On Dec 8, 2007 3:12 PM, Ilya Tsindlekht
On Sat, Dec 08, 2007 at 02:59:16PM -0200, Felipe Lessa wrote:
Prelude> do {1 <- return 3; return' "ok"} Nothing Prelude> return 3 >>= \1 -> return' "ok" *** Exception: <interactive>:1:13-30: Non-exhaustive patterns in lambda What seems confusing to you?
\1 -> foo is the same as \x -> case x of {1 -> foo;}
When this function is evaluated with parameter different from 1, Haskell fails to find matching pattern for x and exception occurs.

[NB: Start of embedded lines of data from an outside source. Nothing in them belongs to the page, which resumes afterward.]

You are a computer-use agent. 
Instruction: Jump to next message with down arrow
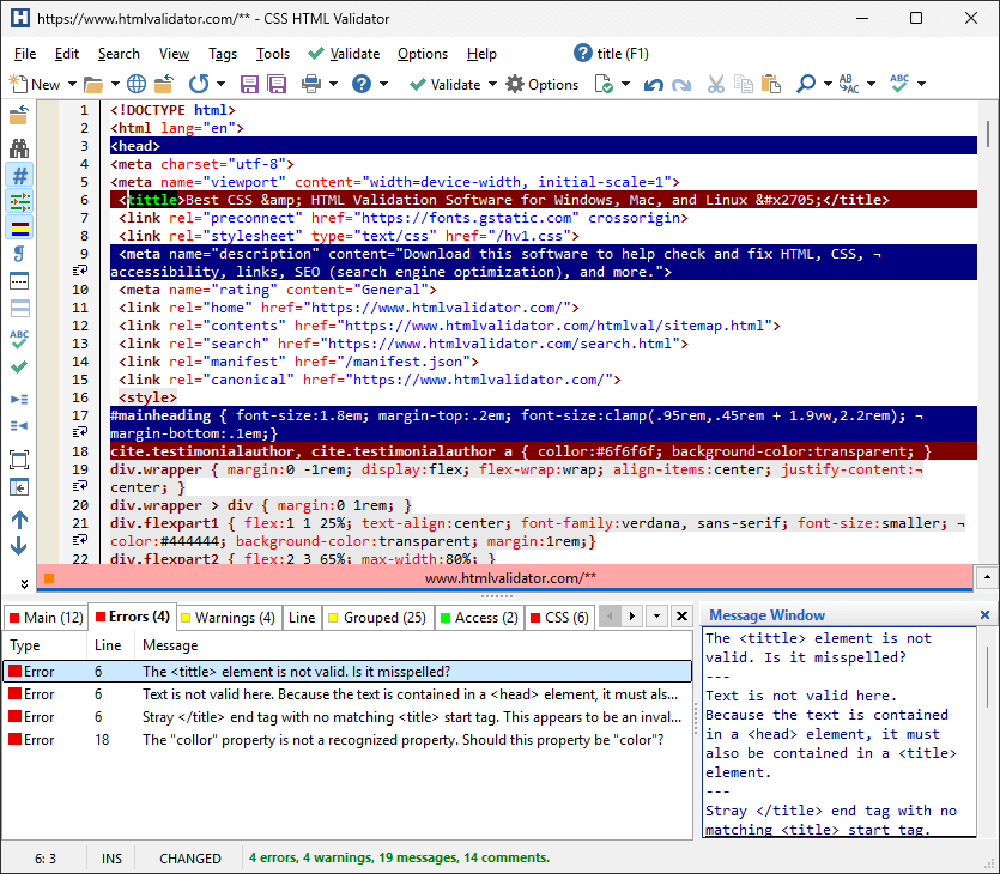click(19, 546)
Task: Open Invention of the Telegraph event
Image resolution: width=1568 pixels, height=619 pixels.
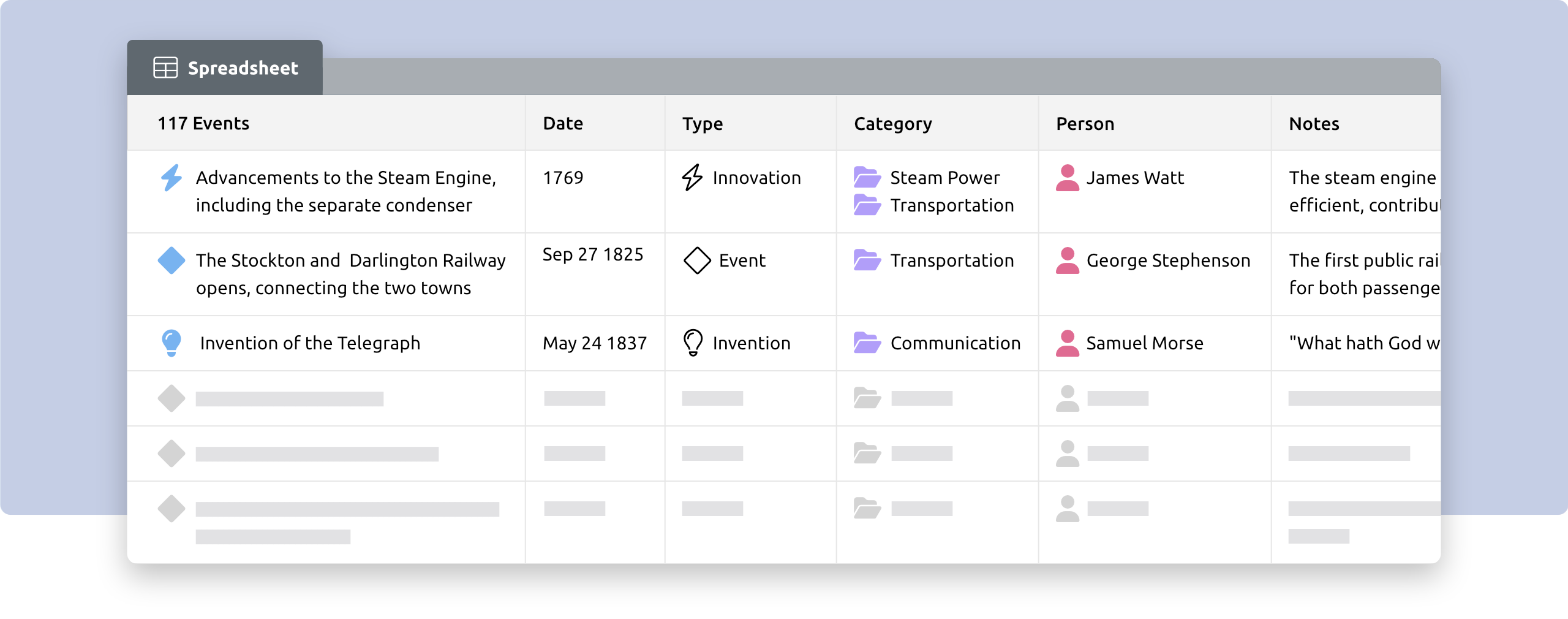Action: 310,343
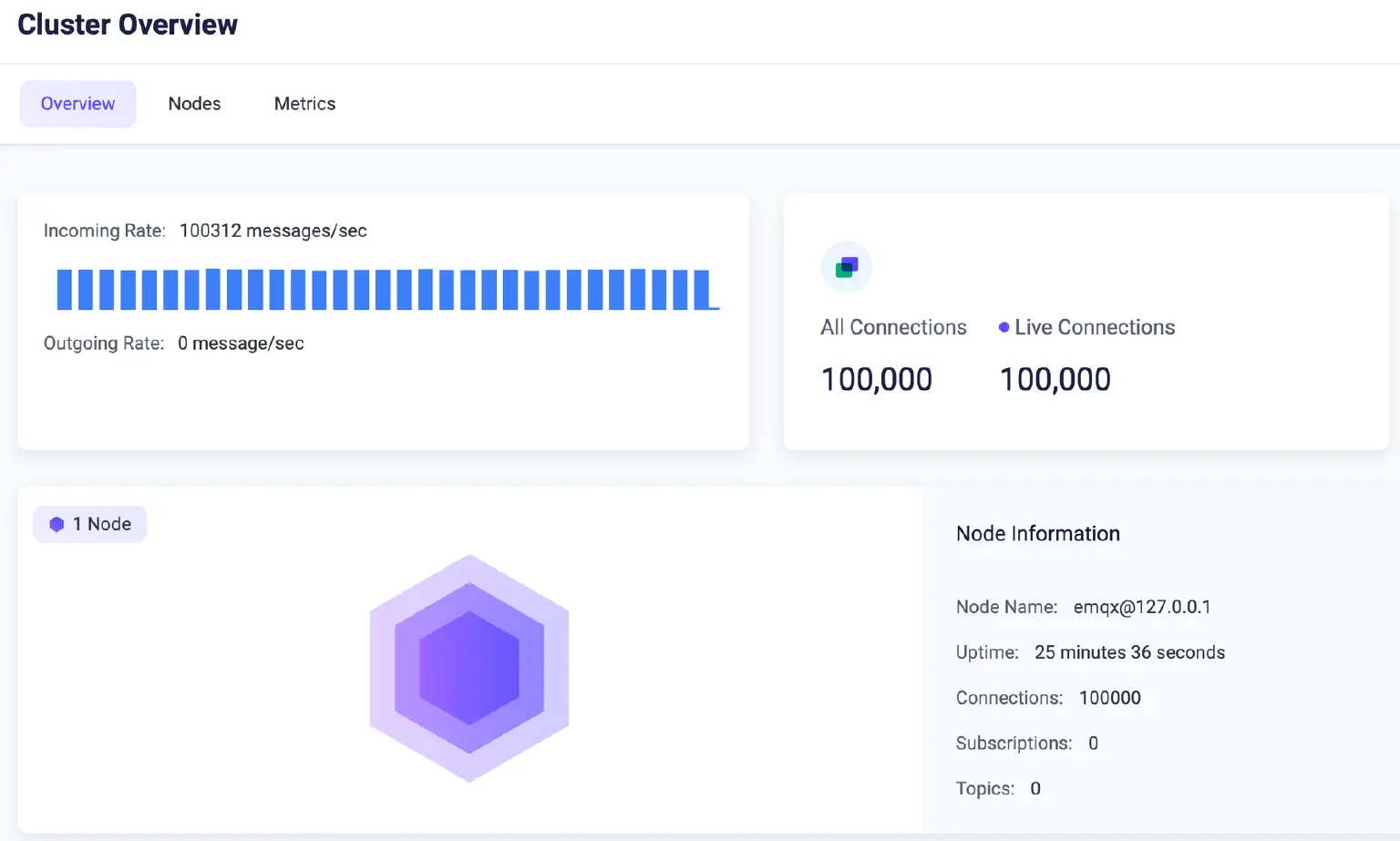Screen dimensions: 1400x841
Task: Select the hexagon icon in the 1 Node badge
Action: pyautogui.click(x=57, y=524)
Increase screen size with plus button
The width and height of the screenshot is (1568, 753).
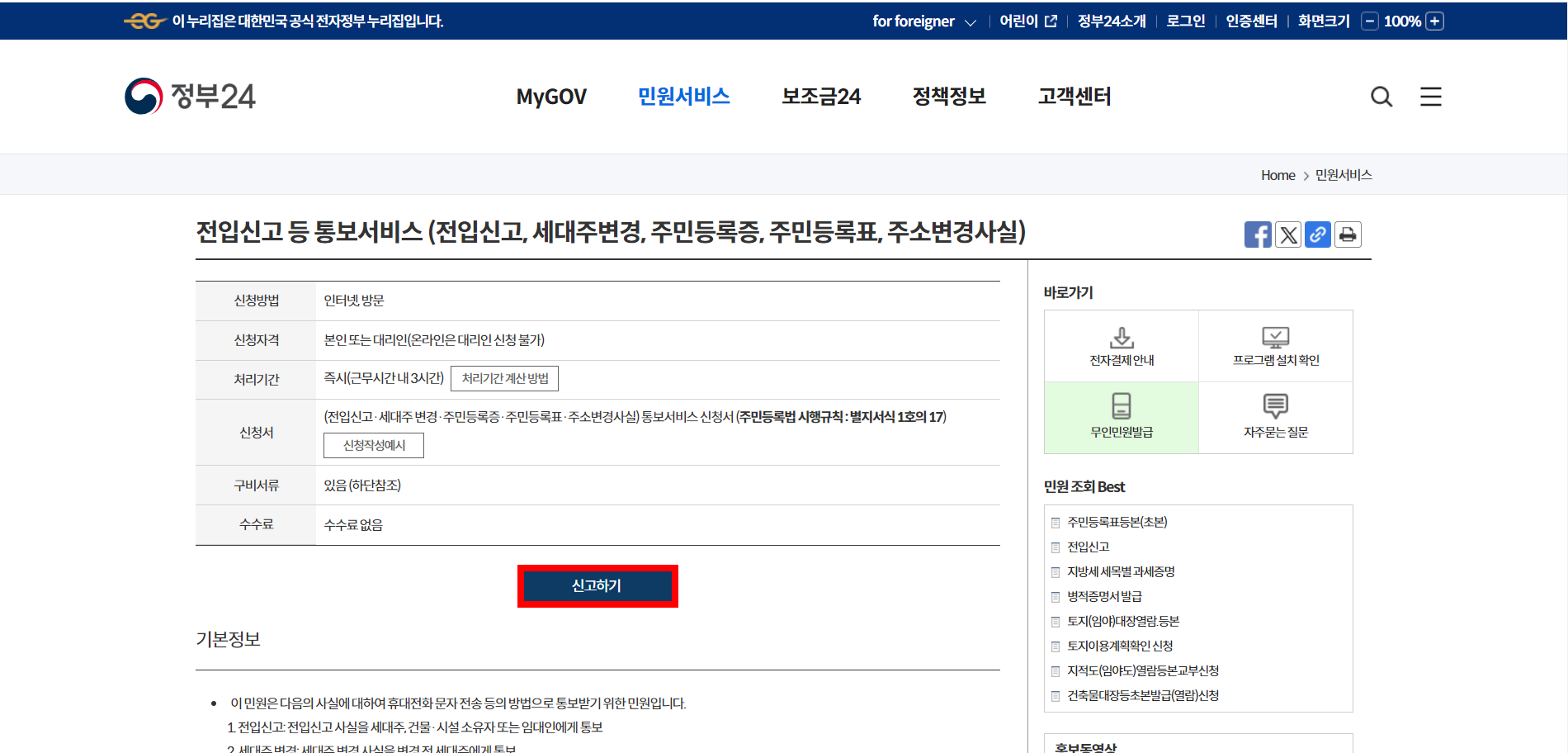click(x=1434, y=21)
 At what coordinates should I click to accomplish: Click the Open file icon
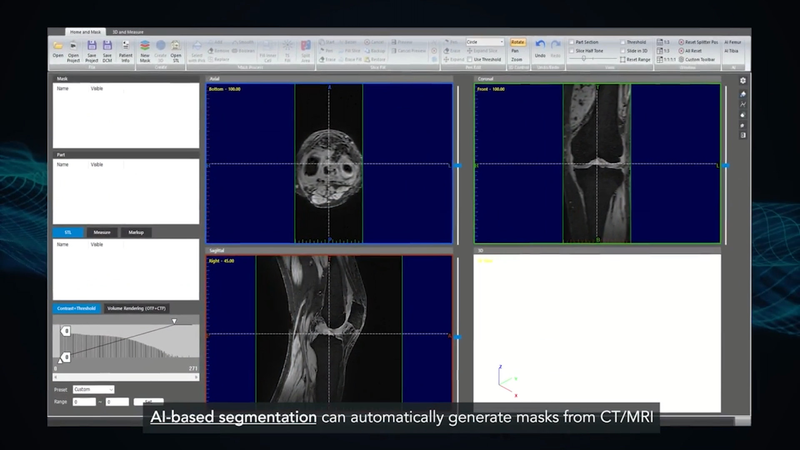pyautogui.click(x=58, y=47)
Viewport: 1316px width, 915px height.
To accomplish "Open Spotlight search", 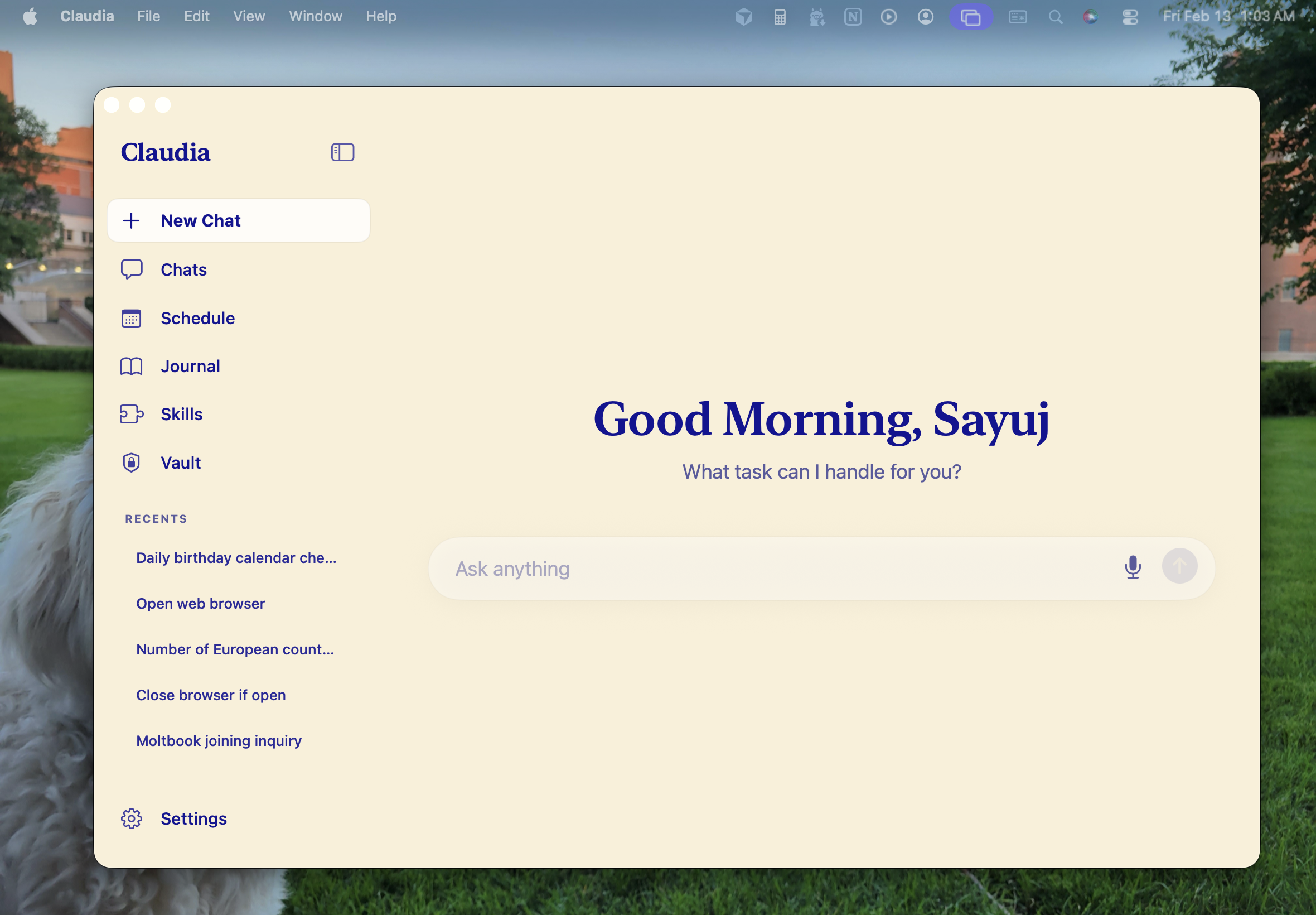I will [1056, 16].
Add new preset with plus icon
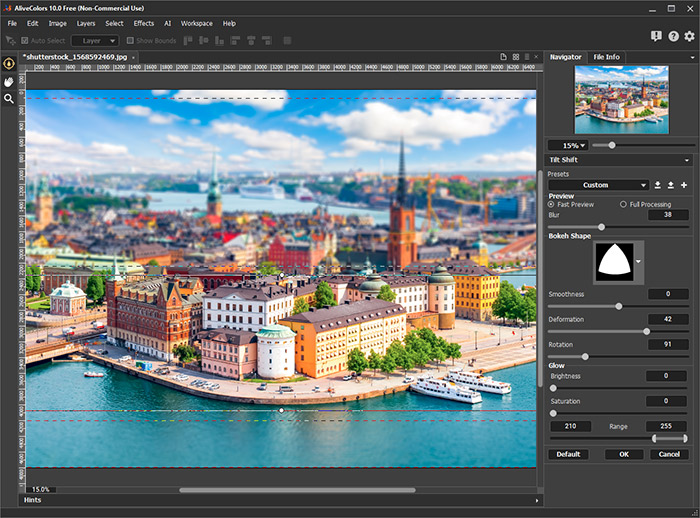This screenshot has height=518, width=700. pyautogui.click(x=684, y=185)
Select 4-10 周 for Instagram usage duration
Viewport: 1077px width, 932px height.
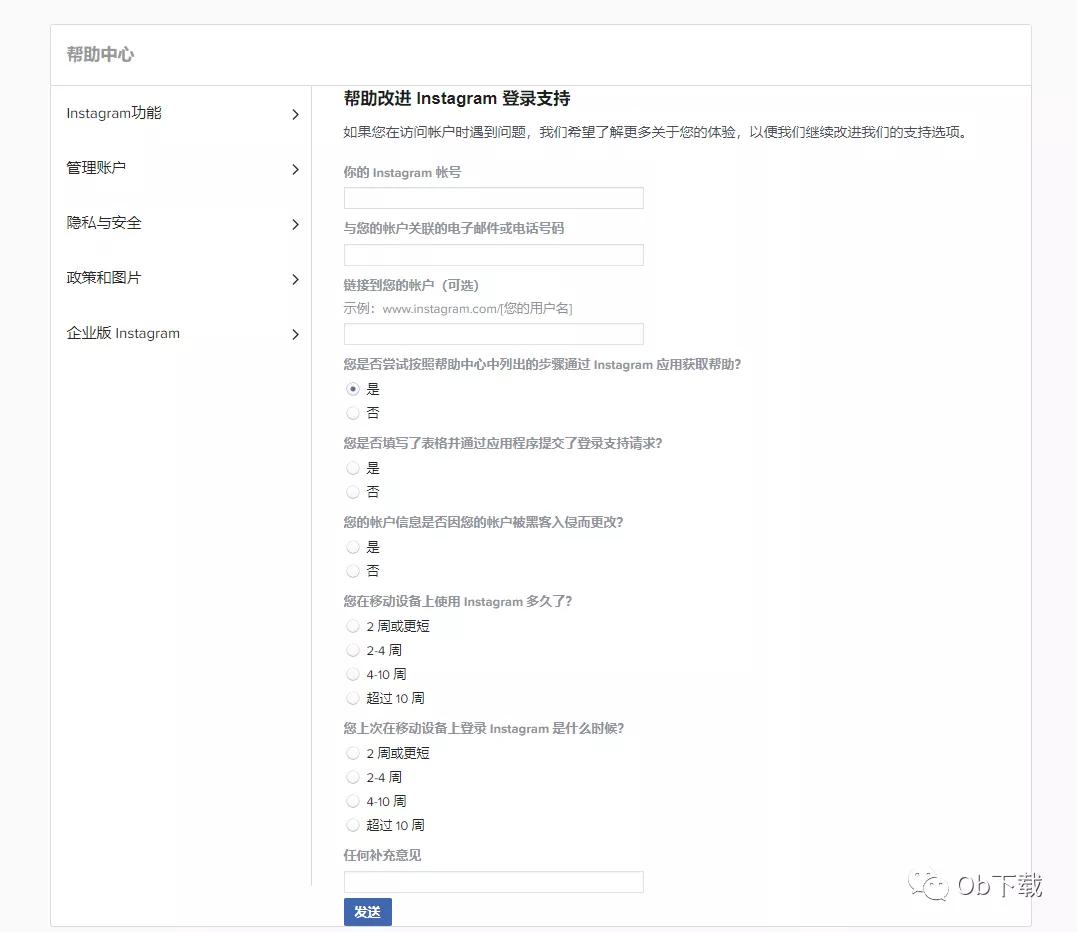352,673
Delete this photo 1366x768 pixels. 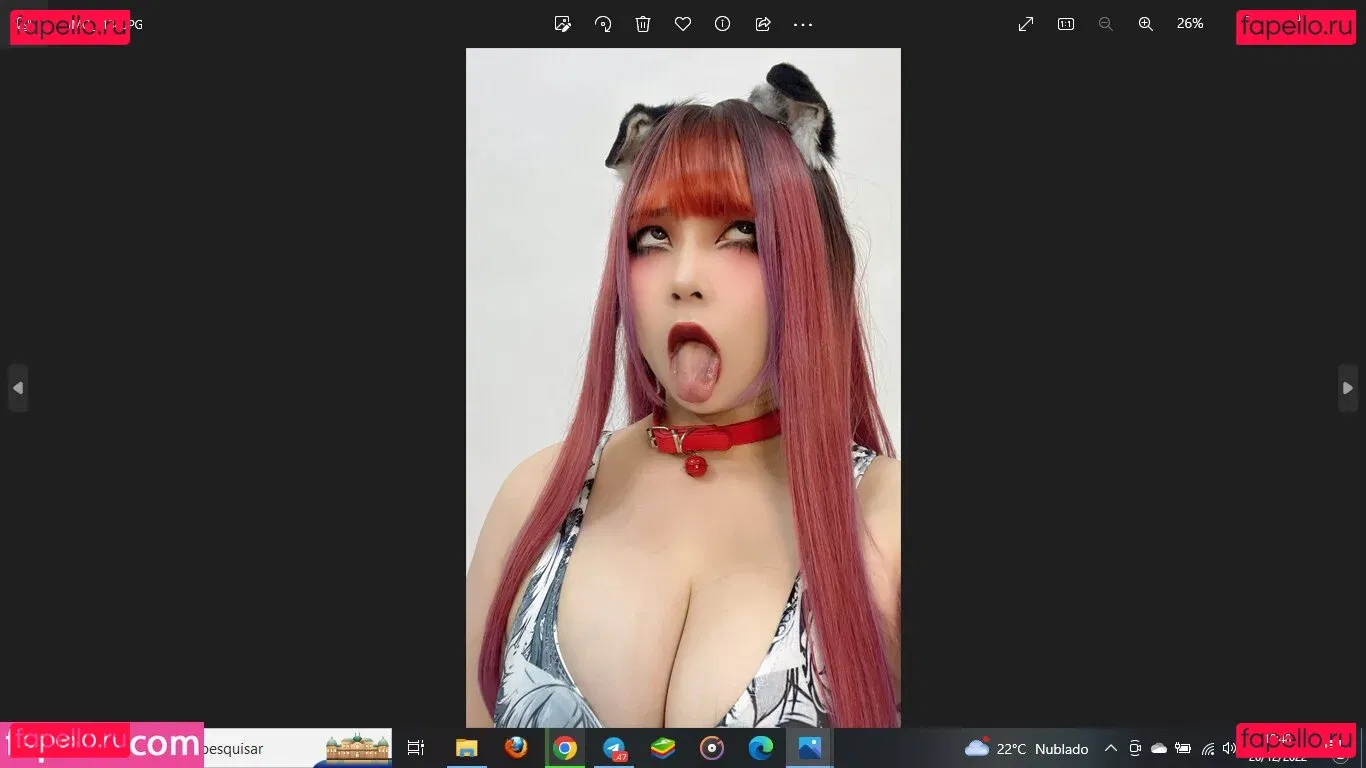click(x=642, y=23)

The problem is that with the do notation it doesn't raise an exception. In the example you quoted, do {1 <- return 3; (return "ok" :: Maybe String)} == Nothing =/= _|_ The report says (http://www.haskell.org/onlinereport/exps.html#sect3.14) that the do above is translated to let ok 1 = return 3 >> (return "ok" :: Maybe String); ok _ = fail "..." in return 3 >>= ok --> let ok 1 = Just 3 >> Just "ok"; ok _ = Nothing in Just 3 >>= ok --> case Just 3 of {Nothing -> Nothing; Just x -> case x of {1 -> Just 3 >> Just "ok"; _ -> Nothing}} --> case 3 of {1 -> Just 3 >> Just "ok"; _ -> Nothing}} --> Nothing and not as return 3 >>= \1 -> (return "ok" :: Maybe String) --> _|_ as I initially thought. -- Felipe.